1. Introduction to Artificial Intelligence
Artificial Intelligence (AI) refers to the simulation of human intelligence processes by machines,
primarily computers. These processes include learning, reasoning, problem-solving, perception,
and language understanding. AI aims to create systems that can perform tasks that typically
require human intelligence. Examples range from simple calculators and spell-checkers to
complex systems like self-driving cars and virtual personal assistants.
2. Types of Artificial Intelligence
AI can be categorized into several types based on functionality and capability. These include:
Reactive Machines: The most basic form of AI, designed to respond to specific stimuli
without learning or memory. An example is IBM’s Deep Blue, a chess-playing computer
that can evaluate potential moves but lacks the ability to learn from previous games.

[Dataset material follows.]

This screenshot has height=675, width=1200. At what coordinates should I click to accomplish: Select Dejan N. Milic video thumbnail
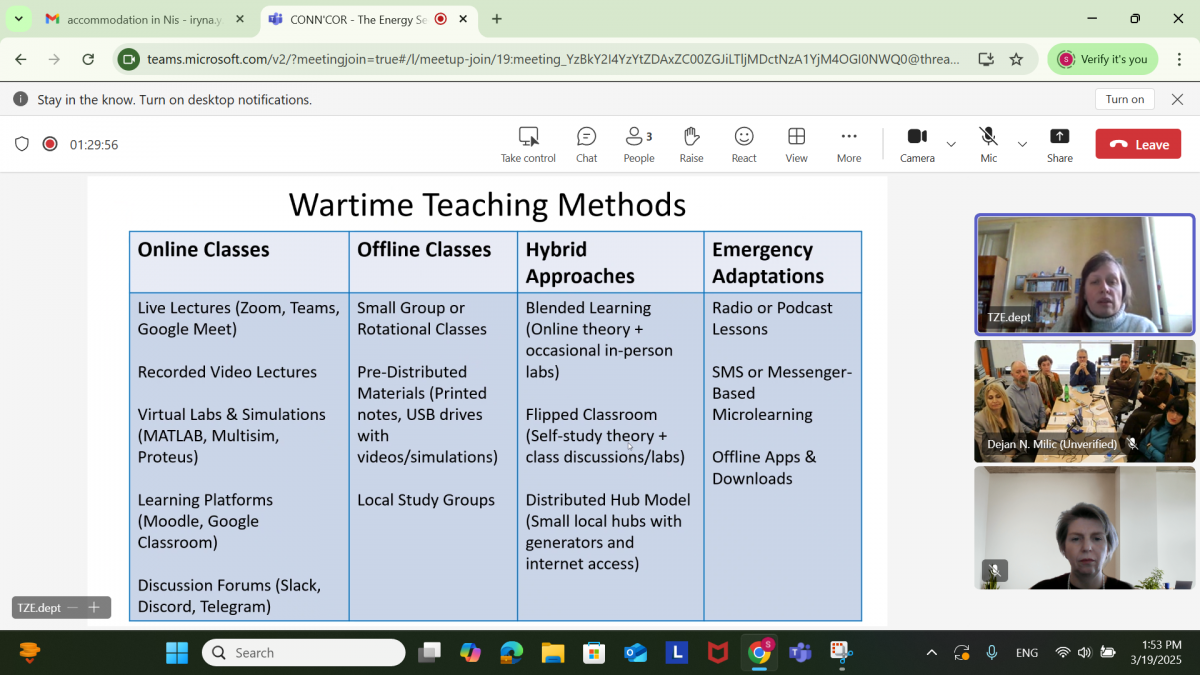1084,400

Limited Memory: These systems can learn from past experiences and use them for
future decision-making. Most current AI applications, such as autonomous vehicles, use
limited memory to evaluate real-time data and adjust their actions based on past inputs.
Theory of Mind: This advanced form of AI (still in research) would require machines to
understand emotions, beliefs, and intentions in a way that humans do. Such AI would be
able to predict human actions and react accordingly, though no real-world applications
have been developed yet.
Self-aware AI: The most speculative and futuristic form of AI, which would possess a
sense of self and consciousness. This type is often seen in science fiction, such as in the
portrayal of humanoid robots in movies but has yet to be realized in reality.
3. Machine Learning and Deep Learning
Machine Learning (ML) is a subset of AI focused on the idea that machines can learn from data
without being explicitly programmed. ML algorithms are designed to recognize patterns, make
predictions, or classify information.